Cela pose le problème sur le terrain qui, précisément, nous intéresse ; la question concerne la nature du critère ultime ; les autres questions, qui consistent à déterminer quelles stratégies et quelles habitudes promeuvent le mieux le bien-être et quels sont les éléments du bien-être, sont secondaires.
L’enjeu est ici de déterminer si l’« utilitarisme philosophique » impose effectivement la conception « agrégative » de l’utilitarisme comme critère ultime de ce qui est requis moralement5. Si l’on s’en tient à la formulation de Scanlon, les trois principes de l’utilitarisme philosophique sont :
(1) Ce qui compte d’un point de vue moral est le bien-être des individus.
(2) Aucun individu ne doit être distingué comme ayant plus de poids que les autres.
(3) Tout ce qui importe dans le cas de chaque individu est la proportion dans laquelle son bien-être est affecté.
Le principe (1) stipule que le bien général est déterminé exclusivement par les biens des individus. Le principe (2), la condition d’impartialité, sera analysé de façon plus détaillée dans un instant ; sa signification intuitive réside dans le fait qu’on ne peut assigner un coefficient différent au bien-être d’un individu parce que cet individu particulier est tel ou parce qu’il entretient telle relation avec nous. Le principe (3) est le plus difficile à interpréter. Je pense qu’il faut le comprendre comme signifiant qu’un accroissement du bien-être d’un individu quelconque équivaut à un accroissement du bien-être général ; dans la mesure où il stipule que seul importe le bien-être d’un individu il ne fait que répéter (1).
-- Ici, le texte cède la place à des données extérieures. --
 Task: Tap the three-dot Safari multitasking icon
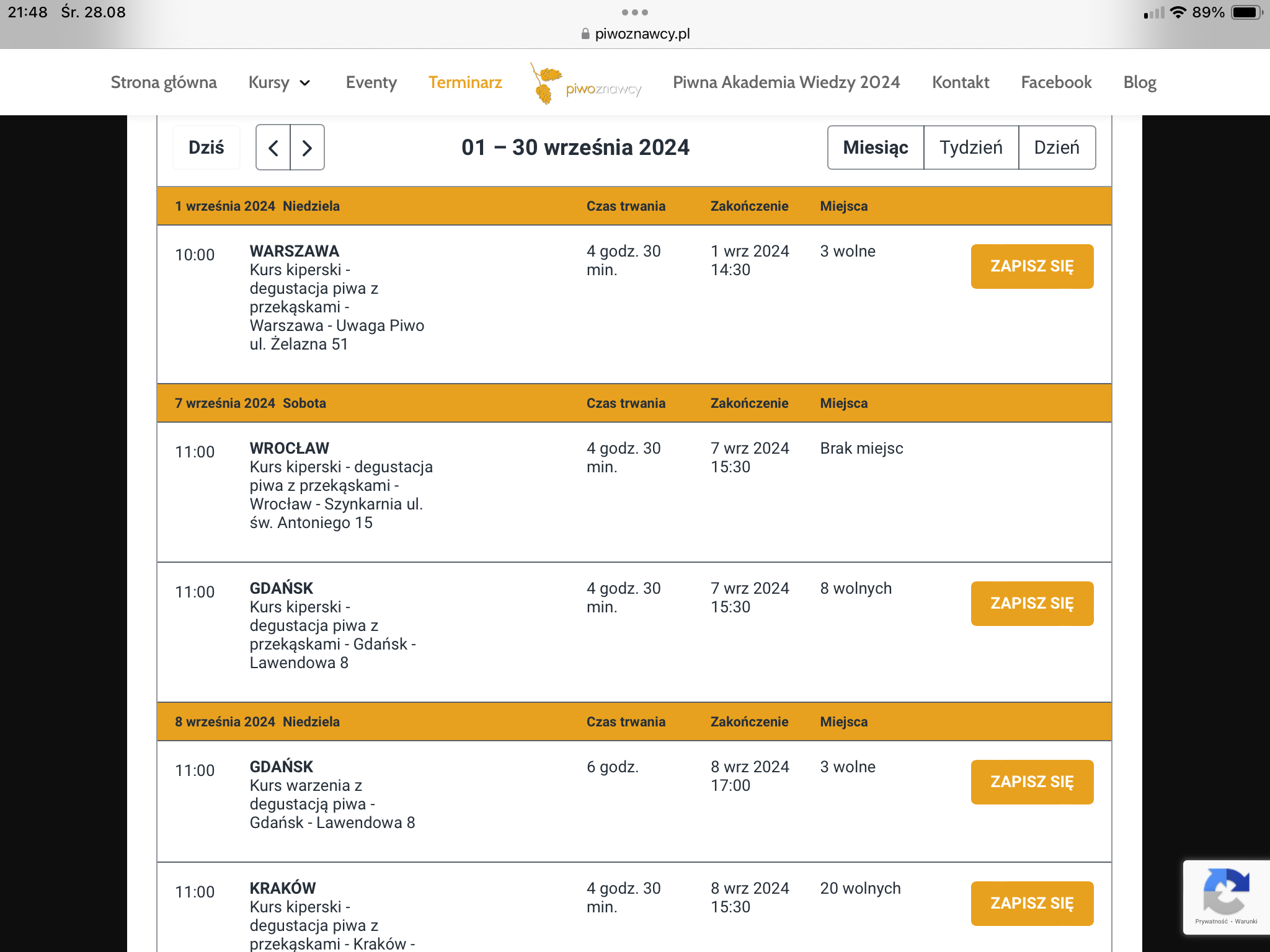(x=634, y=12)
Autrement dit, si le bien-être d’un individu s’est accru et que le bien-être d’aucun autre individu n’a diminué, alors il y a accroissement du bien général.
Cela conduit au principe de Pareto : chaque fois que le bien-être d’un individu peut augmenter sans que le bien-être d’aucun autre ait diminué, le bien-être général augmentera du même coup. Le principe de Pareto élimine à coup sûr certains principes de consolidation, l’égalitarisme strict, par exemple. Mais il ne conduit pas à la conception « agrégative » de l’utilitarisme. L’utilité agrégée en tant que principe de consolidation constitue une interprétation particulière de la notion de bien général, outrepassant ce qui est requis par (l)-(3). Un autre principe de consolidation pourrait être la version « lexicale » du Principe de différence rawlsien (également connu sous l’appellation « leximin ») :
premièrement maximiser le bien-être du plus pauvre ;
deuxièmement, pour un bien-être donné du plus pauvre, maximiser le bien-être de celui qui vient juste après dans l’échelle des bien-être croissants et ainsi de suite jusqu’au dernier cas qui est le suivant : pour un bien-être donné de tous les n-1 individus précédents, maximiser le bien-être de celui qui est le plus riche (Rawls, 1972, p. 63 / trad fr., p. 114).
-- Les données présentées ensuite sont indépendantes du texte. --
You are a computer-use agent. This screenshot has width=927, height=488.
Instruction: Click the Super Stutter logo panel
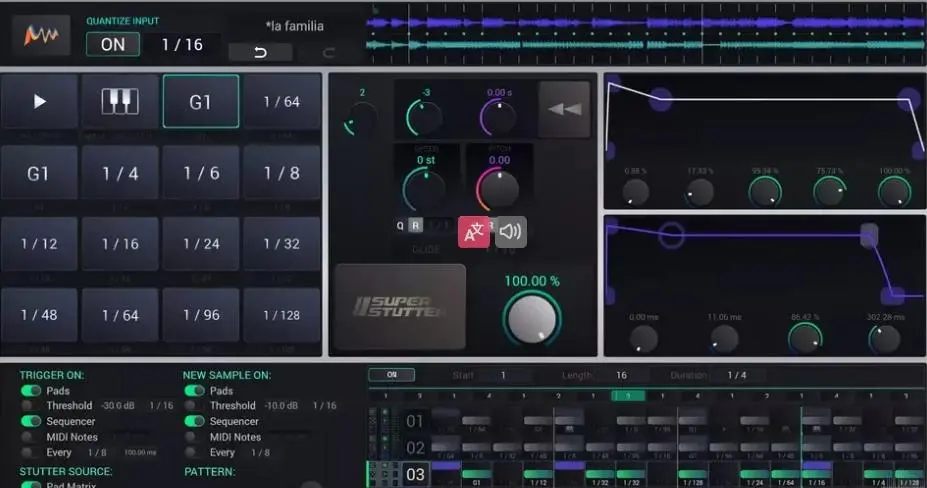click(x=400, y=306)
Le leximin donne lieu à une autre interprétation de la notion de bien général : considéré sous cet angle, c’est une version de l’utilitarisme philosophique6. Mais lequel des deux, du leximin ou de la conception « agrégative » de l’utilitarisme, est l’interprétation correcte ?
III.
L’impartialité, comme elle est comprise ici, peut être analysée par référence à deux conditions préalables : l’universalité et la neutralité quant à l’agent. L’universalité disqualifie tout principe dont l’expression requiert un terme désignant « rigidement » un individu ou groupe moral particulier. Quand un principe impartial est énoncé de telle sorte qu’il contient un de ces termes, l’occurrence du terme doit être facultative ; le principe doit être universalisable, c’est-à-dire pouvoir être reformulé sous la forme d’un principe général, ou être dérivé d’un tel principe dans lequel n’apparaît aucun terme désignant cet individu ou ce groupe moral. La neutralité quant à l’agent exclut que des individus soient distingués du fait des relations qu’ils entretiennent avec l’agent. Si une action est recommandée par un principe neutre quant à l’agent, le fait que les personnes concernées par cette action soient des membres de la famille de l’agent, de son lignage, de son pays, etc., n’intervient pas dans la décision, prise en vertu du principe, de faire cette action7. Un principe peut être universalisable sans être neutre quant à l’agent (« Chacun se doit d’obéir à son père »), ou neutre quant à l’agent sans être universalisable (« Chacun se doit d’obéir à Dieu », étant entendu que « Dieu » figure essentiellement dans cette phrase (est un désignateur rigide)).
Quel que soit le principe de consolidation accepté par l’utilitarisme philosophique, il doit être impartial dans ce sens et efficace selon Pareto. La conception « agrégative » de l’utilitarisme ainsi que le leximin rawlsien remplissent cette condition, et également le principe que j’ai appelé Justice liminaire. Ce dernier stipule que l’on devrait maximiser l’utilité globale du sujet jusqu’à un seuil en-deçà duquel aucun individu ne peut tomber. Je vais défendre la thèse selon laquelle un principe ayant cette forme générale est préférable en tant que principe de consolidation à la fois à l’utilité agrégée et au leximin. Je considérerai ses analogues dans le cas du raisonnement prudentiel et dans celui du raisonnement à risques ; mais il ne sera certainement pas possible de considérer tous les aspects dans le cadre d’un simple article. En particulier, les questions variées, qui surgissent lorsqu’on essaie d’appliquer l’idée d’une contrainte sous forme de seuil à une situation sociale concrète ou à une existence individuelle, ne seront pas discutées ici.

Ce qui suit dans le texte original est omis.